(Stored records)
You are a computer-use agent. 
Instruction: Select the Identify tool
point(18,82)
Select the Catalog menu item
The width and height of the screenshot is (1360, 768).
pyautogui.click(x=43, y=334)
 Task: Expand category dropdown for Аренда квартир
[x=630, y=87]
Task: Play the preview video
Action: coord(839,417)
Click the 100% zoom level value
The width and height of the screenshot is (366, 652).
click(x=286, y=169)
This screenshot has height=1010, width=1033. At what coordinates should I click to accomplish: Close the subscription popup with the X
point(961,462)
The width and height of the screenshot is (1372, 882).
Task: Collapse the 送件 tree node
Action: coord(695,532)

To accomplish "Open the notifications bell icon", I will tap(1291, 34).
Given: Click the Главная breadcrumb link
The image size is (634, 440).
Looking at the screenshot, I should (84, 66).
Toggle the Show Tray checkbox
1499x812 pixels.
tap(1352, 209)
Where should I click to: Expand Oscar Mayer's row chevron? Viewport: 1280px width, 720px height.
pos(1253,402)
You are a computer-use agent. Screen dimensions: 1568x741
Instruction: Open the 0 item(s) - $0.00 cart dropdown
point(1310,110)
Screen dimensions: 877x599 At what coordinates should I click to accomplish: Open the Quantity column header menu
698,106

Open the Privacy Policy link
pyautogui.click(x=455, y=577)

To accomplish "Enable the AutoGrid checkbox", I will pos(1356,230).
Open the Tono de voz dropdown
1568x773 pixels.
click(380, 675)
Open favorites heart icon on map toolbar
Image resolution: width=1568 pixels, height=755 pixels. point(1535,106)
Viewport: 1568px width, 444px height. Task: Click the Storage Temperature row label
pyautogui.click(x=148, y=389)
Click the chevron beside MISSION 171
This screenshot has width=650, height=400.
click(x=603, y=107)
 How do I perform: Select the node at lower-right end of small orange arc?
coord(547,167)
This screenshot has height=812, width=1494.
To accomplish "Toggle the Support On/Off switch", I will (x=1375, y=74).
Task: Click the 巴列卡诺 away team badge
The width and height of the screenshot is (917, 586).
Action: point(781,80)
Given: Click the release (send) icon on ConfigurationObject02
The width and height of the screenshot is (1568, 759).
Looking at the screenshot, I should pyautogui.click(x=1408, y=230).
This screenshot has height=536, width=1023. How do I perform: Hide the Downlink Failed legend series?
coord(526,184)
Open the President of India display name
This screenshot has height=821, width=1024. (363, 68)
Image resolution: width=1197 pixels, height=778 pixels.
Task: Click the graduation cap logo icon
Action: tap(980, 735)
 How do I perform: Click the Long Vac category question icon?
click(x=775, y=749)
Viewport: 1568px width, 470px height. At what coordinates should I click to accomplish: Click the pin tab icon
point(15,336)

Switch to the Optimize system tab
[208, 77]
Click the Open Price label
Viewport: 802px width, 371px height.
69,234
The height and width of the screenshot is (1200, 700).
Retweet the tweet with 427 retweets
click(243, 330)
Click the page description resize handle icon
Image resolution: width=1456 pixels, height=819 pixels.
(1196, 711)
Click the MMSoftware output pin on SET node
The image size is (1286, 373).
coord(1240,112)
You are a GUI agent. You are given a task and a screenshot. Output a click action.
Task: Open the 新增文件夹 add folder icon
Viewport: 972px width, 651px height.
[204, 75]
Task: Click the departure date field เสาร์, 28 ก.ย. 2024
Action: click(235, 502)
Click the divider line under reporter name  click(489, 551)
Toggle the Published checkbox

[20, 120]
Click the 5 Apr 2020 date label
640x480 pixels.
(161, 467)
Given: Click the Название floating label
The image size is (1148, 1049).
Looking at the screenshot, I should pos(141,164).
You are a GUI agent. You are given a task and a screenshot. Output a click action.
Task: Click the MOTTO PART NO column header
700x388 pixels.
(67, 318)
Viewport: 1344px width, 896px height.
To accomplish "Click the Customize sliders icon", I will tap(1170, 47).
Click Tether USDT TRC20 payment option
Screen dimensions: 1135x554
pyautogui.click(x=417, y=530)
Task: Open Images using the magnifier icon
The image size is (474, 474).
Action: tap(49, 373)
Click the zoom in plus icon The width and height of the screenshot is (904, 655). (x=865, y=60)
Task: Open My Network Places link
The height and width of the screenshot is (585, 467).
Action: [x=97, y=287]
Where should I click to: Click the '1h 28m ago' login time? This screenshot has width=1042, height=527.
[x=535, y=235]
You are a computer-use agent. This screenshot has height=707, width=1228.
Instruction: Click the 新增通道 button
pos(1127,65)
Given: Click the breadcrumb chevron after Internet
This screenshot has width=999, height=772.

TASK ITEM:
Repeat the records above in full, word for word.

SOLVED EXERCISE:
You are a computer-use agent. 
Instruction: Select the Identify tool
point(18,82)
Select the Catalog menu item
The width and height of the screenshot is (1360, 768).
pyautogui.click(x=43, y=334)
 Task: Expand category dropdown for Аренда квартир
[x=630, y=87]
Task: Play the preview video
Action: coord(839,417)
Click the 100% zoom level value
The width and height of the screenshot is (366, 652).
click(x=286, y=169)
This screenshot has height=1010, width=1033. At what coordinates should I click to accomplish: Close the subscription popup with the X
point(961,462)
The width and height of the screenshot is (1372, 882).
Task: Collapse the 送件 tree node
Action: coord(695,532)

To accomplish "Open the notifications bell icon", I will tap(1291, 34).
Given: Click the Главная breadcrumb link
The image size is (634, 440).
Looking at the screenshot, I should (84, 66).
Toggle the Show Tray checkbox
1499x812 pixels.
tap(1352, 209)
Where should I click to: Expand Oscar Mayer's row chevron? Viewport: 1280px width, 720px height.
pos(1253,402)
You are a computer-use agent. Screen dimensions: 1568x741
Instruction: Open the 0 item(s) - $0.00 cart dropdown
point(1310,110)
Screen dimensions: 877x599 At what coordinates should I click to accomplish: Open the Quantity column header menu
698,106

Open the Privacy Policy link
pyautogui.click(x=455, y=577)

To accomplish "Enable the AutoGrid checkbox", I will pos(1356,230).
Open the Tono de voz dropdown
1568x773 pixels.
click(380, 675)
Open favorites heart icon on map toolbar
Image resolution: width=1568 pixels, height=755 pixels. point(1535,106)
Viewport: 1568px width, 444px height. Task: Click the Storage Temperature row label
pyautogui.click(x=148, y=389)
Click the chevron beside MISSION 171
This screenshot has width=650, height=400.
click(x=603, y=107)
 How do I perform: Select the node at lower-right end of small orange arc?
coord(547,167)
This screenshot has height=812, width=1494.
To accomplish "Toggle the Support On/Off switch", I will (x=1375, y=74).
Task: Click the 巴列卡诺 away team badge
The width and height of the screenshot is (917, 586).
Action: point(781,80)
Given: Click the release (send) icon on ConfigurationObject02
The width and height of the screenshot is (1568, 759).
Looking at the screenshot, I should pyautogui.click(x=1408, y=230).
This screenshot has height=536, width=1023. How do I perform: Hide the Downlink Failed legend series?
coord(526,184)
Open the President of India display name
This screenshot has height=821, width=1024. (363, 68)
Image resolution: width=1197 pixels, height=778 pixels.
Task: Click the graduation cap logo icon
Action: tap(980, 735)
 How do I perform: Click the Long Vac category question icon?
click(x=775, y=749)
Viewport: 1568px width, 470px height. At what coordinates should I click to accomplish: Click the pin tab icon
point(15,336)

Switch to the Optimize system tab
[208, 77]
Click the Open Price label
Viewport: 802px width, 371px height.
69,234
The height and width of the screenshot is (1200, 700).
Retweet the tweet with 427 retweets
click(243, 330)
Click the page description resize handle icon
Image resolution: width=1456 pixels, height=819 pixels.
(1196, 711)
Click the MMSoftware output pin on SET node
The image size is (1286, 373).
coord(1240,112)
You are a GUI agent. You are given a task and a screenshot. Output a click action.
Task: Open the 新增文件夹 add folder icon
Viewport: 972px width, 651px height.
[204, 75]
Task: Click the departure date field เสาร์, 28 ก.ย. 2024
Action: click(235, 502)
Click the divider line under reporter name  click(489, 551)
Toggle the Published checkbox

[20, 120]
Click the 5 Apr 2020 date label
640x480 pixels.
(161, 467)
Given: Click the Название floating label
The image size is (1148, 1049).
Looking at the screenshot, I should pos(141,164).
You are a GUI agent. You are given a task and a screenshot. Output a click action.
Task: Click the MOTTO PART NO column header
700x388 pixels.
(67, 318)
Viewport: 1344px width, 896px height.
To accomplish "Click the Customize sliders icon", I will tap(1170, 47).
Click Tether USDT TRC20 payment option
Screen dimensions: 1135x554
pyautogui.click(x=417, y=530)
Task: Open Images using the magnifier icon
The image size is (474, 474).
Action: tap(49, 373)
Click the zoom in plus icon The width and height of the screenshot is (904, 655). (x=865, y=60)
Task: Open My Network Places link
The height and width of the screenshot is (585, 467).
Action: [x=97, y=287]
Where should I click to: Click the '1h 28m ago' login time? This screenshot has width=1042, height=527.
[x=535, y=235]
You are a computer-use agent. This screenshot has height=707, width=1228.
Instruction: Click the 新增通道 button
pos(1127,65)
Given: Click the breadcrumb chevron after Internet
This screenshot has width=999, height=772.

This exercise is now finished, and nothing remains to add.